Ajayi has been charged with aggravated murder, aggravated kidnapping, obstruction of justice and abuse or desecration of a human body in connection with Lueck’s death. Days after she went missing, police said they found burned human remains and items belonging to Lueck in a fire pit at Ajayi’s home. Police found the 23-year-old’s body two weeks later in Logan Canyon.

A preliminary hearing in the case is set for March 12.

Police have not disclosed how or when they believe Lueck and Ajayi met, but the search warrant documents reveal how officers made one connection between them. Information provided by the TextMe app revealed several IP addresses that were used to communicate with Lueck’s phone on June 17, and one was registered to Ajayi, then 31.

On the night of June 16-17, Lueck had flown from California, where her family lives, to Salt Lake City, where she was attending the U. In requests to search Ajayi’s and Lueck’s homes and digital records, police identified two renters who may have been staying at Ajayi’s house at the time of Lueck’s death.

One of the men confirmed he was staying at the home, in the Fairpark neighborhood, from June 15 to June 21. On the morning of June 17, the renter said, he awoke to find Ajayi sitting on a trash can in front of his open garage, next to his Kia Optima.

Ajayi told the renter he had been trying unsuccessfully to siphon gas out of the car and asked the renter if he knew how to do it, police wrote. Ajayi explained that he wanted the gasoline to burn some wood pallets in the driveway because there wasn’t room for them in his garbage cans, police wrote.

The renter said he told Ajayi that burning the pallets in an open fire in his yard was probably forbidden, and that Ajayi should break them apart to fit them in the garbage, police wrote.

Ajayi then invited the renter to join him for a trip to a grocery store to buy a can of gasoline, police wrote. When they returned to the home, the renter took a shower and went back outside to find the pallets and a white door on fire in the backyard, police wrote.

The renter “said a neighbor lady then started yelling at Ayoola and telling him if he did not put the fire out she was going to call the fire department,” police wrote. The renter “said he could not believe Ayoola had ignited the fire in his backyard and went inside because he did not want to be involved with the incident.”

That morning, the renter told police, Ajayi also mentioned he had been up all night and was “going on no sleep.”

The newly released documents say that Ajayi later told police he had PTSD and anxiety, and that when he needed to talk to someone he’d often chat with the people renting rooms at his home, which he advertised on Airbnb. Ajayi also mentioned he’d “hang out” with renters, police wrote.

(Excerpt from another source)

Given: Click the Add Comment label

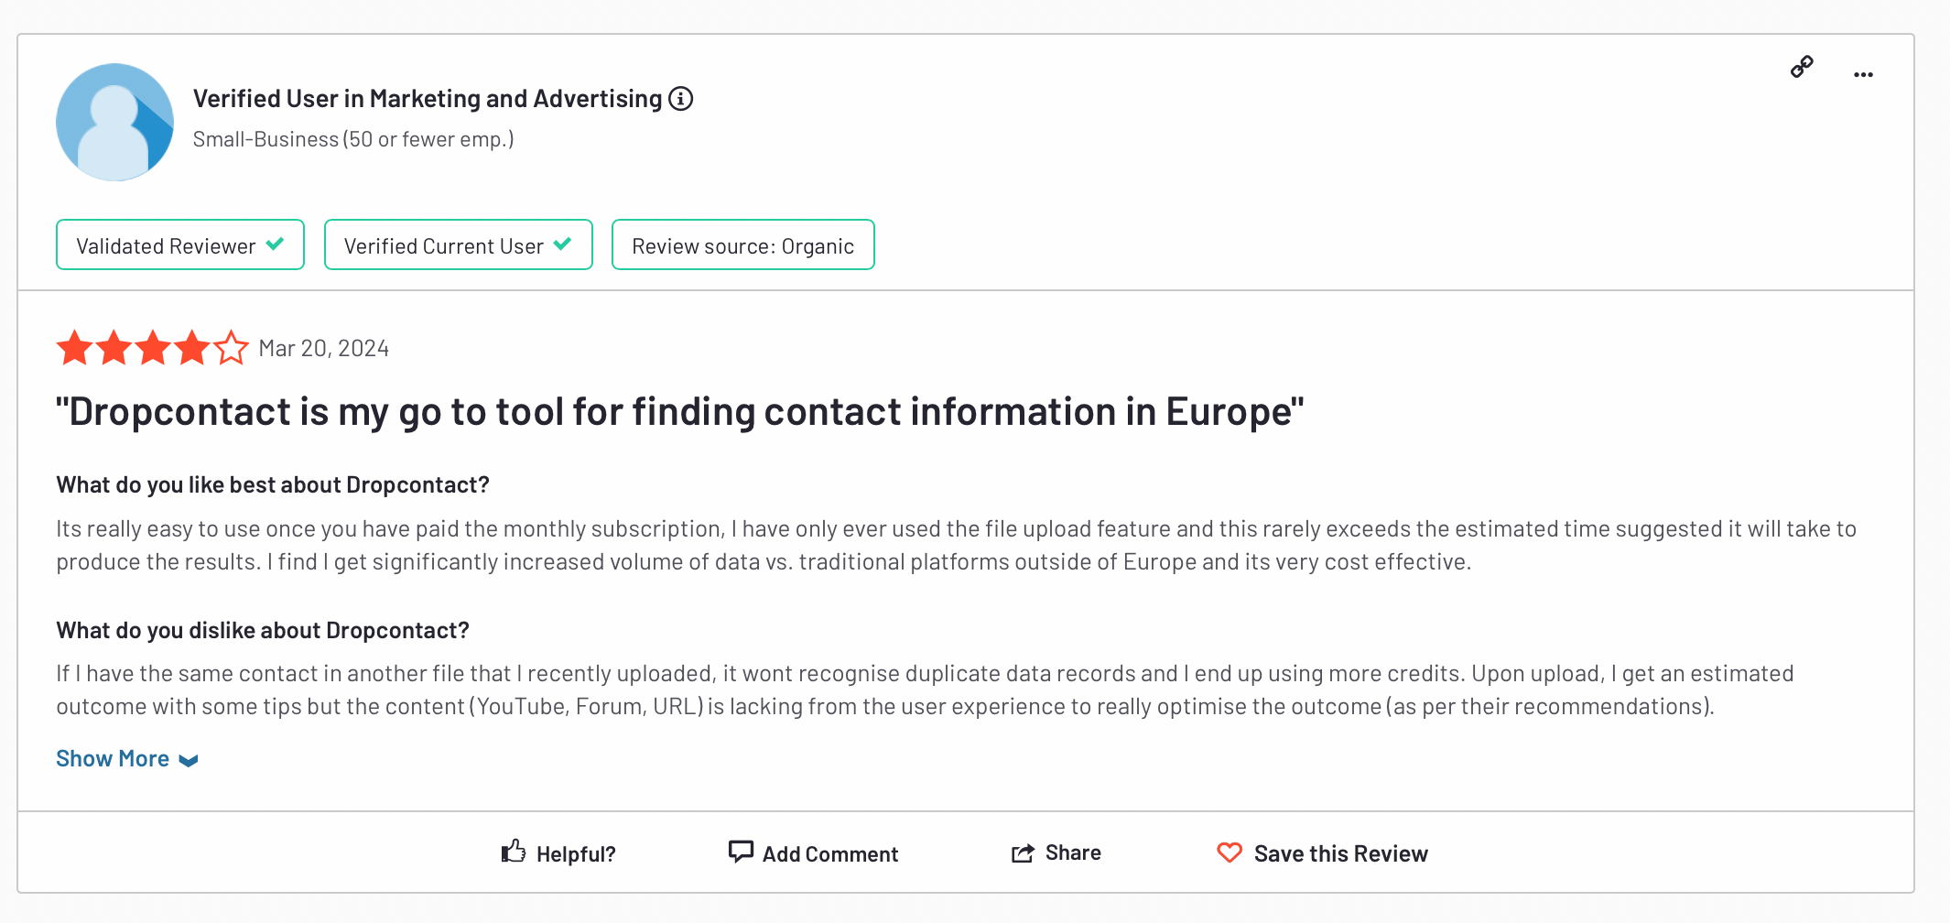Looking at the screenshot, I should tap(830, 853).

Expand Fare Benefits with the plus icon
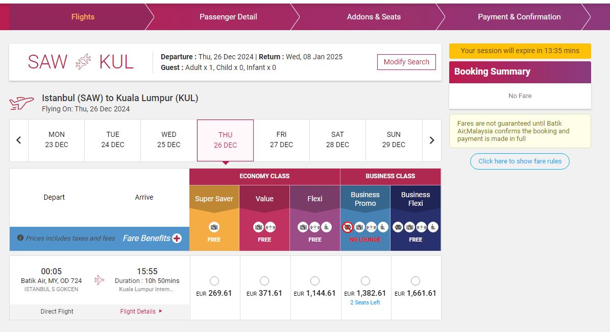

A cadaver dog later led investigators to charred human tissue in some disturbed ground in the backyard; the evidence matched Lueck’s DNA, police have said. The search warrant documents further detail the forensic evidence and Lueck possessions that police had previously described finding. They also list other potential evidence seized, such as knives and scissors.

Investigators also sought information on a third person who may have been in contact with Ajayi at the time Lueck died: another renter who reportedly was staying at Ajayi’s house at that time.

The renter who went to buy gas with Ajayi on June 17 said a second man checked in on June 15 and “left unexpectedly” four days later, police wrote.

Ajayi confirmed the second renter had prepaid for 30 days and was at his home on June 16, police wrote. But when investigators called that man, he said he had stayed at Ajayi’s house for nine days earlier that month, leaving June 14.

If that were true, investigators noted, he would not have encountered the other renter, who arrived June 15. Airbnb records align with the earlier dates reported by the man, police wrote, leading investigators to believe the man was renting from Ajayi apart from Airbnb.

Police also sought phone and digital records tied to the second renter. At the time of Lueck’s death, the man was a suspect in a rape case in Salt Lake City; he since has been charged with first-degree felony rape.